The visit starts in the basement. Portraits of benefactors and Spedalinghi (directors) together with artifacts, reliquaries and old coats of arms tell the story of the institution through the centuries.
A quite unique area has multiple drawers that visitors are allowed to open. Many parents did not want to give up hope of being able to recognize the little baby that they had been forced to abandon, so the hospital has preserved a large number of medals, coins, scraps of paper: memories of feelings, pain and hope.
Screens display archived documents and videos that tell stories of abandoned children left in the care of the hospital. One cannot remain indifferent to the stories of so many little lives.
The art gallery on the first floor has been completely redone. Some works were sold in the past to support the activities of the Hospital, but masterpieces created for the church or donated by benefactors are still many: the marvelous altarpieces by Ghirlandaio, Piero di Cosimo, delicate Madonnas of Botticelli, and the little ‘putti’ by Luca della Robbia. Access to the museum is on the right side of the porch overlooking Piazza SS. Annunziata.
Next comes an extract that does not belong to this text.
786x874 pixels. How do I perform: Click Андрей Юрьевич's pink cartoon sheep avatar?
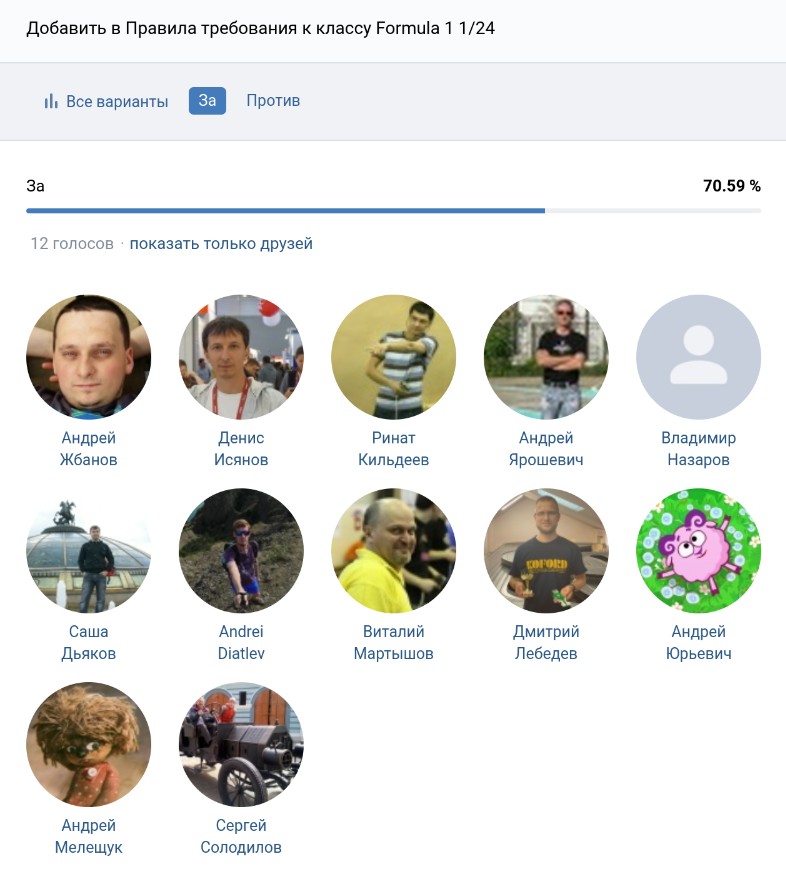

New and modern brass doors give access also to a specialized bookshop and to the stunning Cafeteria, located on a back terrace (once used for laundry!), and offering a view that extends from Brunelleschi’s dome to the hills of Settignano.
Brunelleschi and the Hospital project
Filippo Brunelleschi did not see his project completed before his death, but the effect of the piazza’s architectures affirms a concept of space made to measure for the new Renaissance man.
Inside the Hospital of the Innocents the abandoned children would be, as conceived by Brunelleschi, educated as new men, as advocated in Plato’s Republic. This project of Brunelleschi was not destined to succeed, but it is interesting to retrace the history of this utopia.
The square itself is already the beginning of a journey into that world, which is perceived in motion and capable of progress: It was the first square conceived as a unified urban space since antiquity.
Brunelleschi began to build the hospital in 1419. He designed it for the training of new ideal citizens. Walking under the porch, children and tutors would, as in Athens, hold philosophical conversations.
From this same porch they would access the place of spiritual nourishment: the church. In perfect symmetry there would be a refectory, where the children would receive their meals (material nourishment).
On the opposite side of the porch he had planned workshops where children would be educated to work. The dorms for the boys would be in the basement.
Both the main door of the church and the workshop would open onto the men’s courtyard.
The commission controlling the progress of work harshly criticized Brunelleschi. It was clear to them that before you can train a boy in philosophical conversation the babies had to be weaned. Brunelleschi had not thought of rooms for nannies and nurses, or nurseries for babies and children.
Finally Brunelleschi had completely left out girls who were most frequently abandoned and inside the hospital would either become maids or enter the church.
These criticisms led to Filippo Brunelleschi’s abandonment of the project in 1427.
The works began only in 1436 under the direction of a member of the Arte della Seta. Filippo expressed his disappointment and criticism, but by then the complex was destined to become what we see today.
On February 5th, 1444 the first abandoned baby entered the Hospital: a little girl who was named Agata Smeralda.
Since then many thousands of children have passed under the elegant arches of the hospital, left on the wheel, now on the north side of the porch.
Even for those who know Florence and have visited the city more than once, a visit to the Museum of the Innocents will open a new and important chapter in the history of the Florentine Renaissance.
Taking you through the halls and cloisters we will try to bring back those stories, we will enter an architecture born of elevated ideals, and witness the result of generosity that served the lives of many.